17. Enzima según la reivindicación 16, caracterizada porque la actividad fructofuranosidasa tiene baja especificidad de sustrato, actuando sobre sacarosa, rafinosa, 1-kestosa, nistosa, palatinosa, turanosa y leucrosa.

18. Enzima según cualquiera de las reivindicaciones 16 y 17, caracterizada porque no tiene actividad fructofuranosidasa sobre lactosa, maltosa y maltotriosa,

19. Enzima según cualquiera de las reivindicaciones 16-18, donde la actividad fructofuranosidasa presenta un máximo en el intervalo de pH entre 4.5 y 5.5 a 42ºC, y en un intervalo de temperatura entre 40 y 60ºC.

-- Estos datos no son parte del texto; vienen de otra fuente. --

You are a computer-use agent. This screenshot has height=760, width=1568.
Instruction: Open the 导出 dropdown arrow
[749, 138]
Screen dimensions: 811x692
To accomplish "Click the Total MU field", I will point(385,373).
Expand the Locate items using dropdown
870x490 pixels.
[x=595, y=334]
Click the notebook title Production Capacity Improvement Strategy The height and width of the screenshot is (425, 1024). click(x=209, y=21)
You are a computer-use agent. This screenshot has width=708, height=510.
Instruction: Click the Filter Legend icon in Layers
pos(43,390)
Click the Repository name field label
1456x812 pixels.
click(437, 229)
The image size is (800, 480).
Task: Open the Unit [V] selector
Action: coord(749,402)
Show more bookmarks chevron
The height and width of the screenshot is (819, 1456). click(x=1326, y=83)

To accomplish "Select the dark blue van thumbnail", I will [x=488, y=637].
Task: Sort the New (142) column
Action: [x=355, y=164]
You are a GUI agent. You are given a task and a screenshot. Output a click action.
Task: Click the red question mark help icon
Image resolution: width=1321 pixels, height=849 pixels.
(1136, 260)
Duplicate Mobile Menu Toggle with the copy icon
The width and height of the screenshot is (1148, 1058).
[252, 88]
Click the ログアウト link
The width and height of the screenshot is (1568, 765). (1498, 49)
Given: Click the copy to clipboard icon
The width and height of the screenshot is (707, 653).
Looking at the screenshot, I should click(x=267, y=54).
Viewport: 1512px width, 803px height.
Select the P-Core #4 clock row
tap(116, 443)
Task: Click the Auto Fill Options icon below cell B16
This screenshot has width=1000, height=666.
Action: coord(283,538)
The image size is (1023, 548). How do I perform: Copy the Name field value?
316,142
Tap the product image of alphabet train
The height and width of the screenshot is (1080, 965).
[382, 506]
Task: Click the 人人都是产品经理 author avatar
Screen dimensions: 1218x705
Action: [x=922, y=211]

20. Enzima según cualquiera de las reivindicaciones 16-19, caracterizada porque tiene actividad fructosiltransferasa en presencia de uno o varios sustratos glucídicos.

21. Enzima según la reivindicación 20, caracterizada porque los productos glucídicos son fructooligosacáridos.

22. Enzima según la reivindicación 21, donde los productos resultantes de la actividad fructosiltransferasa son oligosacáridos con enlaces ß-2,1, y ß-2,6.

23. Enzima según la reivindicación 22, donde los productos resultantes de la actividad fructosiltransferasa son básicamente 6-kestosa, neokestosa y 1-kestosa.

24. Enzima según cualquiera de las reivindicaciones 16-23, caracterizada por tener un peso molecular en condiciones desnaturalizantes de 172 kDa.

25. Procedimiento de obtención de oligosacáridos que comprende permitir que la enzima definida en cualquiera de las reivindicaciones 16-24 actúe sobre uno o varios sustratos glucídicos.